→ Excerpted passage:
==========
Marc Bamuthi Joseph is a thinking man’s activist, and to have a conversation with him is to walk away with the conviction that— as he says— “there’s something about the world of ideas that needs nurturing and help.” Starting with his grounding in hip-hop, this interview proceeds to his new directions — career and performance […]

Marc Bamuthi Joseph (center). Photo: Bethanie Hines

Marc Bamuthi Joseph is a thinking man’s activist, and to have a conversation with him is to walk away with the conviction that— as he says— “there’s something about the world of ideas that needs nurturing and help.” Starting with his grounding in hip-hop, this interview proceeds to his new directions — career and performance work-wise— including curatorial intentions at his new post at Yerba Buena Center for the Arts, how his current roles at Youth Speaks and Living Word Project are changing, and concluding with general thoughts on institutions/institutionality. Definitely an interview for MBJ fans, arts administrators, and the performing arts-heads!

Jesse Leaneagh:

I feel like your interest and grounding in hip-hop is well known, with your piece the break/s based on Jeff Chang’s history of hip-hop, Can’t Stop Won’t Stop. Chang has said that “hip-hop is a medium …rooted in the idea of movement.” Can you talk about how hip-hop as movement has influenced your work? Or is that idea inseparable from hip-hop as music?
==========
→ Stored data:

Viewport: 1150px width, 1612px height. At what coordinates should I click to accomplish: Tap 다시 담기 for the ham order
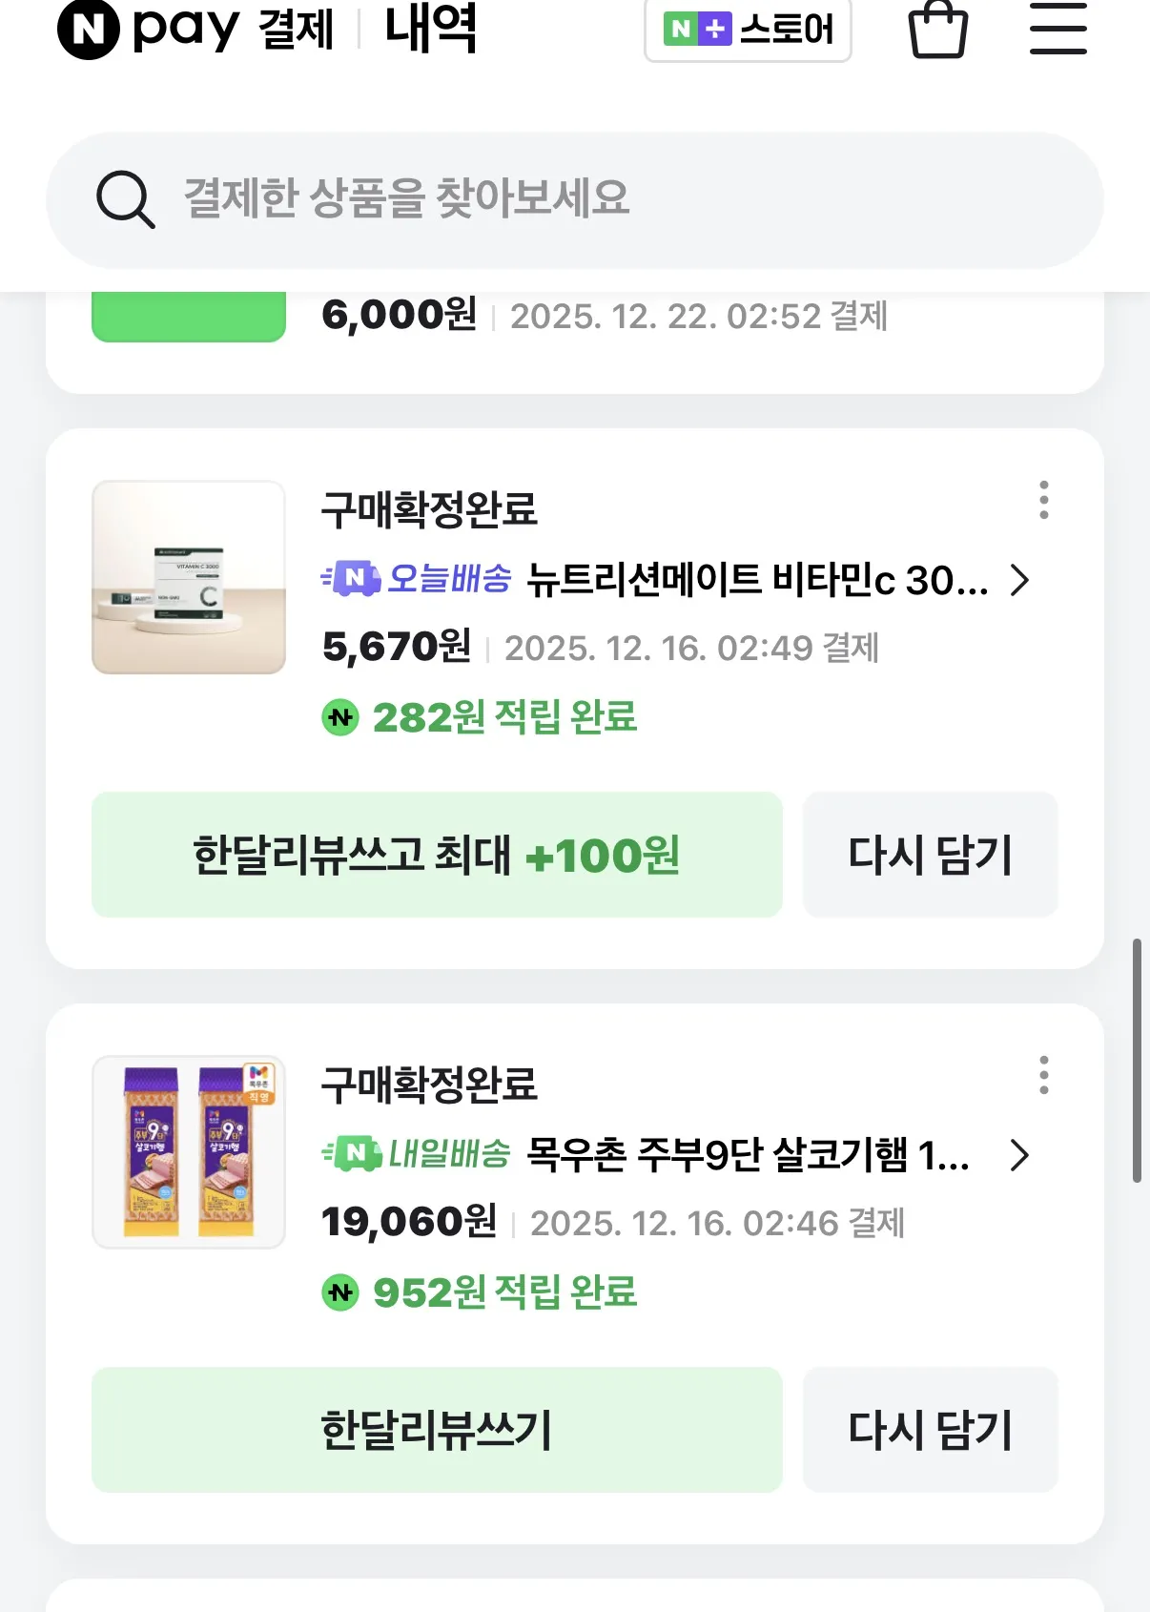pos(930,1430)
==========
→ Objective 1: In the interview excerpt, what history of hip-hop is the piece the break/s based on?
→ Objective 2: Output everything in the interview excerpt from "I feel like" down to "hip-hop as music?".

→ Task result 1: It is based on Jeff Chang's history of hip-hop, Can't Stop Won't Stop.

→ Task result 2:
I feel like your interest and grounding in hip-hop is well known, with your piece the break/s based on Jeff Chang’s history of hip-hop, Can’t Stop Won’t Stop. Chang has said that “hip-hop is a medium …rooted in the idea of movement.” Can you talk about how hip-hop as movement has influenced your work? Or is that idea inseparable from hip-hop as music?